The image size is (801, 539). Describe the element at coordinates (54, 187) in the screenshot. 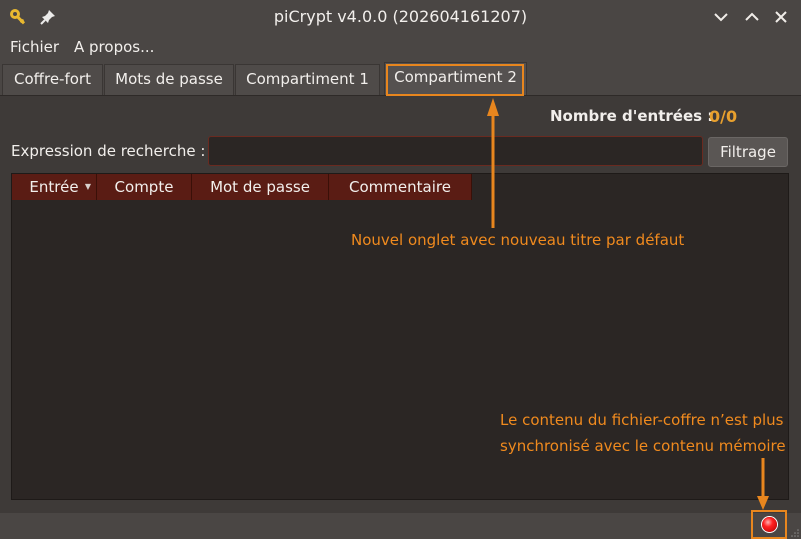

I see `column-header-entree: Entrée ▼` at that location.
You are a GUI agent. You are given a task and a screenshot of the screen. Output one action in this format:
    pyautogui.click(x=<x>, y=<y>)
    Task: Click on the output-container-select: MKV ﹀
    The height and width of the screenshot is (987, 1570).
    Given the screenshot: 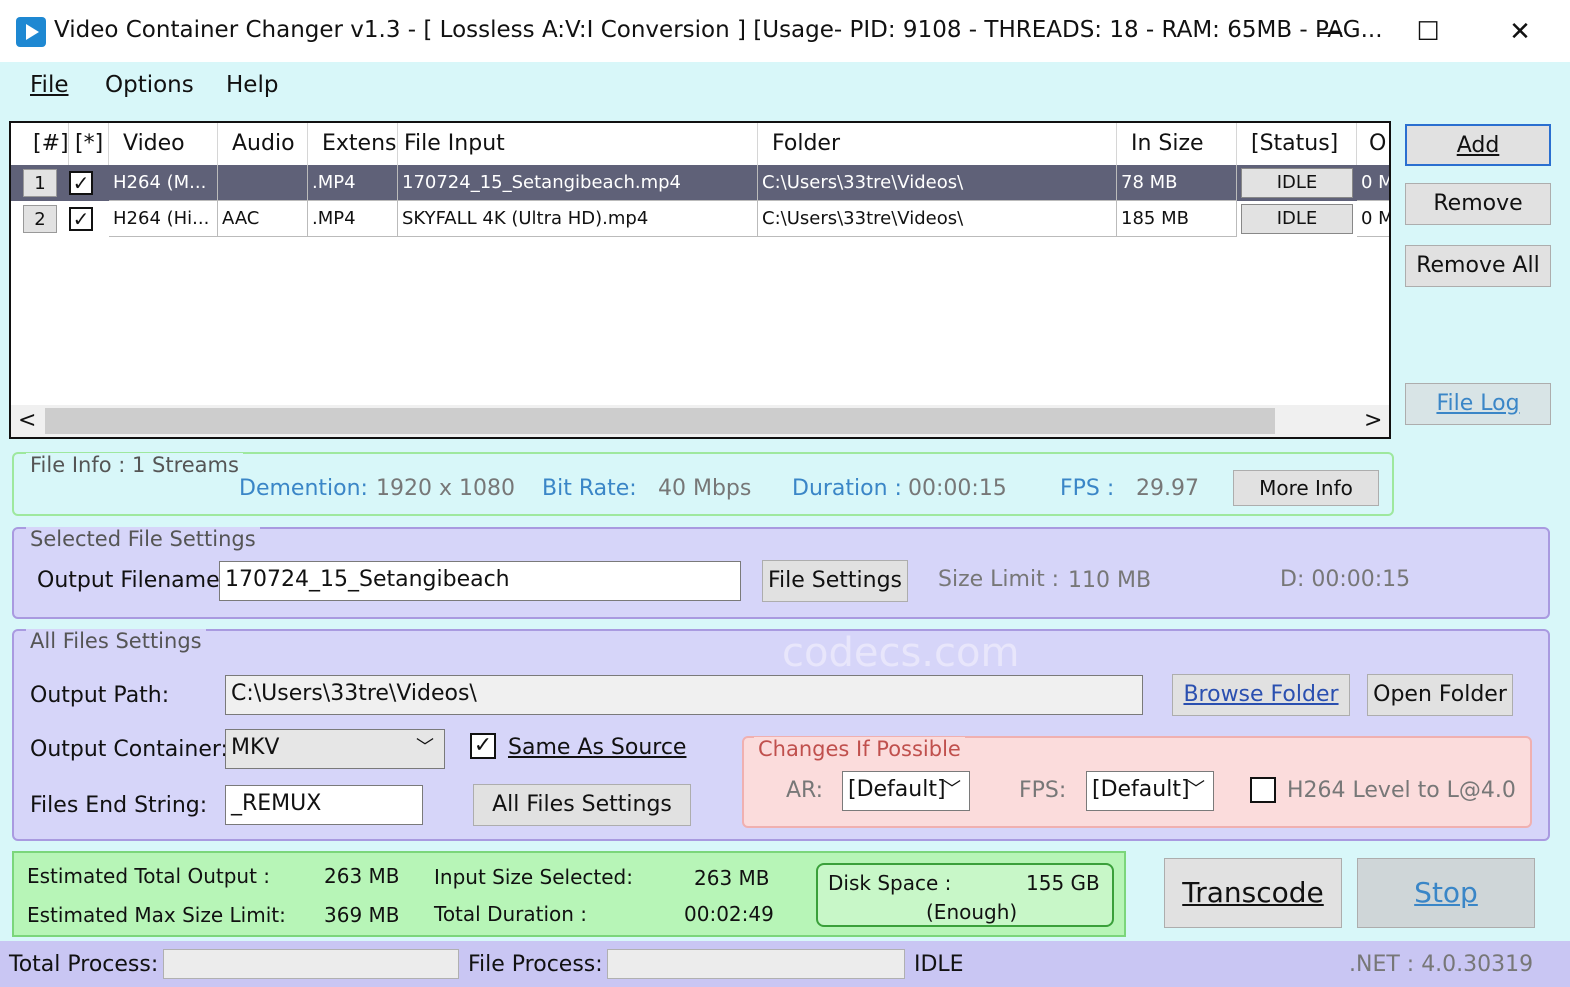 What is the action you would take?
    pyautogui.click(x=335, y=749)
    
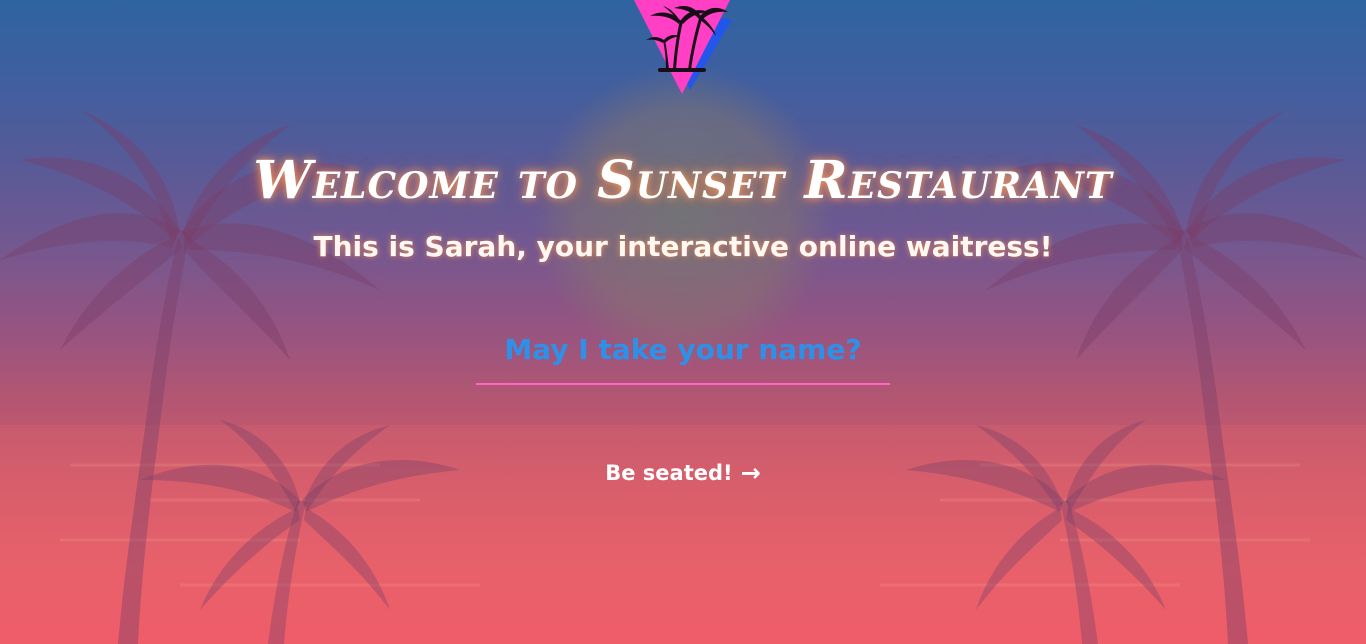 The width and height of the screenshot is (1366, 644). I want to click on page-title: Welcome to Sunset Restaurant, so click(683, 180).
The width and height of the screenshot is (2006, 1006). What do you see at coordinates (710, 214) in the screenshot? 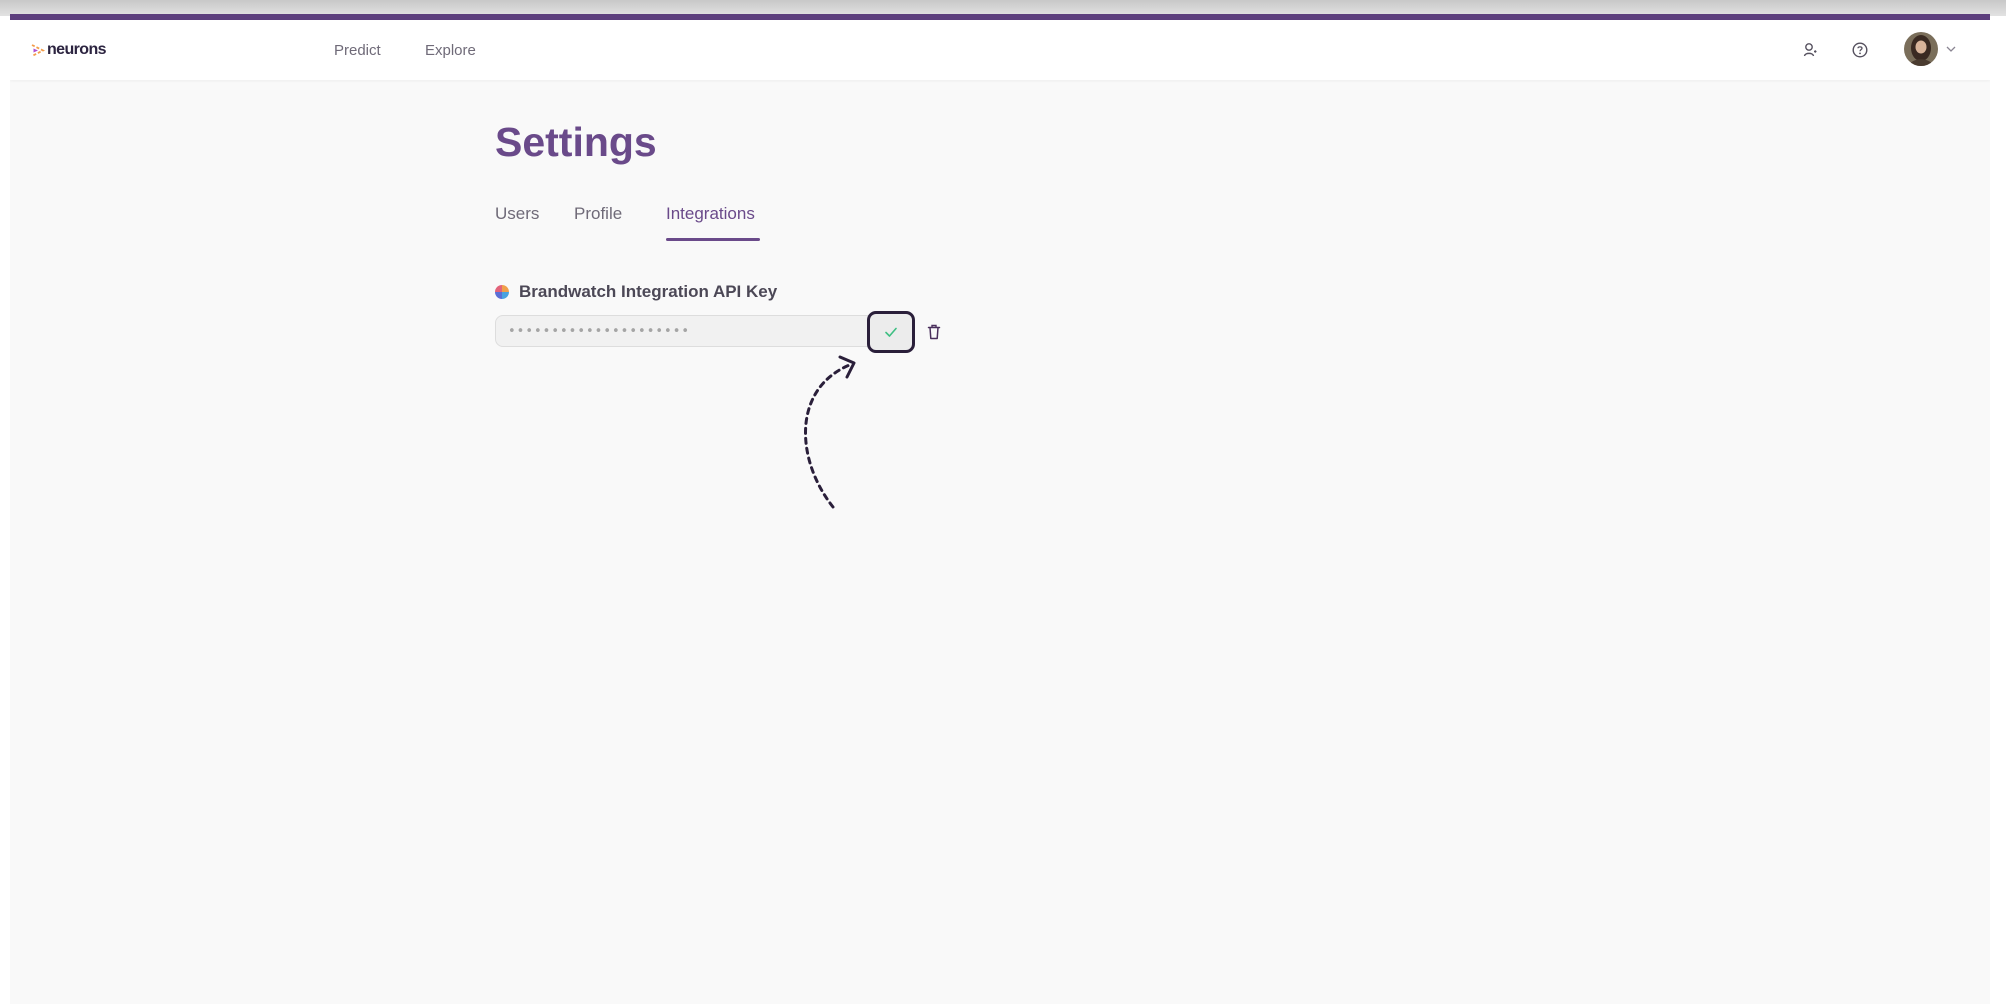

⁂

> _Prompt_:
Please echo the items from their start through the line holding "at that location.", inclusive, leaving out the pictures.

> _Output for this exercise_:
The image size is (801, 539). Describe the element at coordinates (54, 187) in the screenshot. 

I see `column-header-entree: Entrée ▼` at that location.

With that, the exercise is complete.